To pay attention, this is our endless and proper work.
– Mary Oliver
Consciousness, awareness, and attention are closely related aspects of the same mysterious yet intimately familiar phenomenon so fundamental to human life. As such, understanding and developing our personal consciousness is indispensable to the quest for self-knowledge.
Before delving into the dynamics of consciousness and its fundamental position in our lives, in this essay I will make the case that the advent of digital global communications, even with its increasingly apparent downsides, has given us an important if largely unrecognized assist in our quest for self-knowledge by prompting us to recognize the all-important subject of consciousness/awareness/attention and begin taking it much more seriously.
In recent years, apprehensions about our ever-growing use of the internet, mobile devices, and especially social media have exploded into the public conversation. One of the most worrisome concerns is how our pervasive digital preoccupation is impacting our personal attention. Hence a common term for this dilemma: the digital attention crisis.

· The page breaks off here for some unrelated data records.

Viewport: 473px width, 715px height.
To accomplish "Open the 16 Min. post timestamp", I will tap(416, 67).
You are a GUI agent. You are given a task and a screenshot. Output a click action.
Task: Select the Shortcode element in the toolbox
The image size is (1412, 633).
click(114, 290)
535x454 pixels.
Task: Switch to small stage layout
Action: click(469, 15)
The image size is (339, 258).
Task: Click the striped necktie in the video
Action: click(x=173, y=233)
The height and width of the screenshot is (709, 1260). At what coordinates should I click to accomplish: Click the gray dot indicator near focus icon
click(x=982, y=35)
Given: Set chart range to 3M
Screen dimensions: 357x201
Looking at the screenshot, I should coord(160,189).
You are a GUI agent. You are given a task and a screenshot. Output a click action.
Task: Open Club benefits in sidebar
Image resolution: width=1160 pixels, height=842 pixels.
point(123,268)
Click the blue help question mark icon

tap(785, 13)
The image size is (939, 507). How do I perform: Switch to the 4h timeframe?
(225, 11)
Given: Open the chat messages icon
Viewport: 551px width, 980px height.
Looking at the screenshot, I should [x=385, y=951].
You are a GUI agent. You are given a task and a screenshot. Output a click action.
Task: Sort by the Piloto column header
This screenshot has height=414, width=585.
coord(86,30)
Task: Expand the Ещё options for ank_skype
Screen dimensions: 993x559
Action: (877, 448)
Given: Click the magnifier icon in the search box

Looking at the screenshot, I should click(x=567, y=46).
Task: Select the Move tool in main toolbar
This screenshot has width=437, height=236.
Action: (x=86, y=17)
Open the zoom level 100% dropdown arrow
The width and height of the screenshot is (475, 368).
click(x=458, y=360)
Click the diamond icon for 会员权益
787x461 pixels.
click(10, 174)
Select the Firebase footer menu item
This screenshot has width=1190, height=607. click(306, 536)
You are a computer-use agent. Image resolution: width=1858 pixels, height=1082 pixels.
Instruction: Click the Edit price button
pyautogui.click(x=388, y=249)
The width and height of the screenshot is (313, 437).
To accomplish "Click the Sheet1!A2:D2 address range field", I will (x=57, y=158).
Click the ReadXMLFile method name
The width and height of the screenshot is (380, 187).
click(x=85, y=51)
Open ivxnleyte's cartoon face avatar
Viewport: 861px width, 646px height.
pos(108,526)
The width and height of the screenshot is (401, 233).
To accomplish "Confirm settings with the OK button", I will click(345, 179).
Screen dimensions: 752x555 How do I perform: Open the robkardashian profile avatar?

… seemingly separate problems – tech addiction, teen depression, shortening attention spans, political polarization, the breakdown of truth, outrage-ification of culture, and the rise of vanity/micro-celebrity culture – are actually not separate issues. They are all symptoms of one underlying problem: the race between tech giants to capture human attention….”
It is abundantly clear that this relentless assault on our attention is having escalating ill effects on society. Yet at the very heart of the problem, hidden in plain sight, lies an invaluable gift that can help lead us out of the conundrum. The digital age has opened the door to a critical evolutionary opportunity: We are beginning to recognize on a wider scale than ever before that the care and management of our personal attention is vital to our individual and collective well-being.
As we face widening sociopolitical polarization and growing authoritarian movements, heightened racial tensions and inequities, accelerating environmental destruction, and many other destabilizing systemic problems, developing our consciousness may well prove essential to our very survival.
As we recognize, reclaim and harness our attention, we can choose to embrace the heroic challenge of waking up from our self-induced, self-limiting slumber and begin the essential work of reconnecting to our core self, to each other, and to our living planet.
Our wake-up call is ringing off the hook. With our newfound appreciation for both the vulnerability and the liberating power of our personal attention, waking up is now more urgent and more achievable than ever before.